-- START --

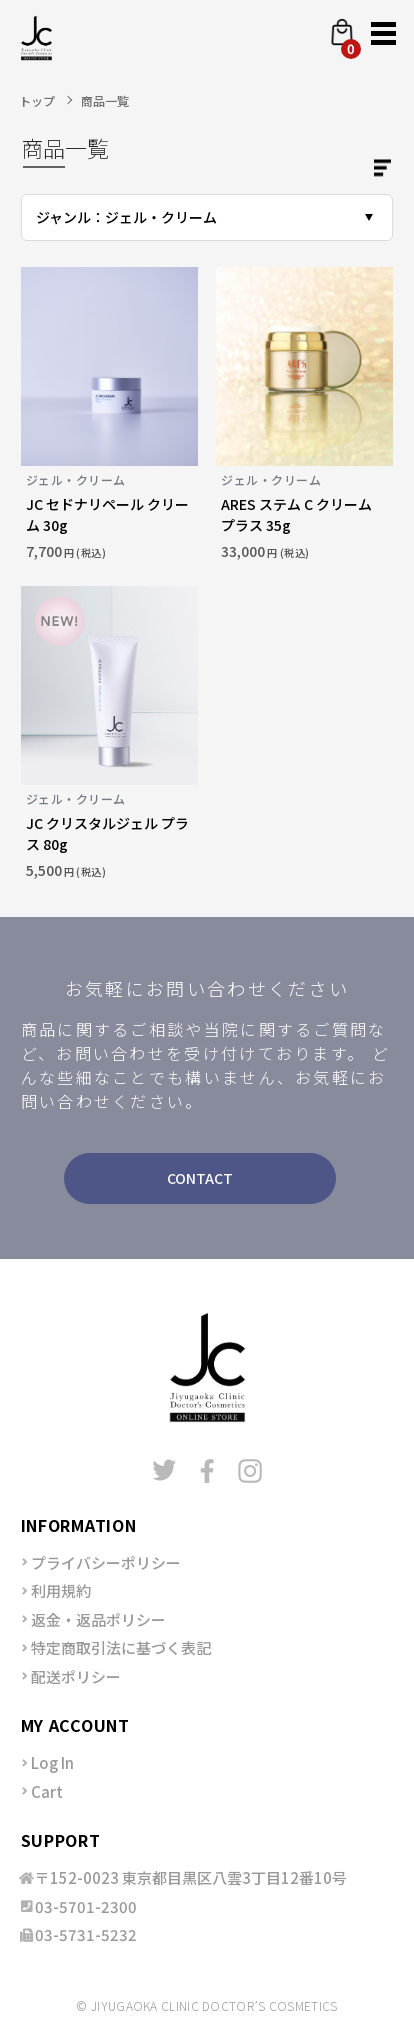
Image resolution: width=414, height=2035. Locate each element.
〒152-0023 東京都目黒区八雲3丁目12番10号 (191, 1877)
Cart (47, 1791)
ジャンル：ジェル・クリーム (126, 217)
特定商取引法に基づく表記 (121, 1647)
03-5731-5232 (86, 1934)
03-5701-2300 (86, 1906)
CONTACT (200, 1178)
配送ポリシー (76, 1676)
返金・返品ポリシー (98, 1619)
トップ (37, 100)
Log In (52, 1762)
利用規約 (61, 1590)
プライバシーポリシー (106, 1562)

-- END --

Goal of the exercise: Count the rows above that contain the string "width", and give only the number.

Written answer: 1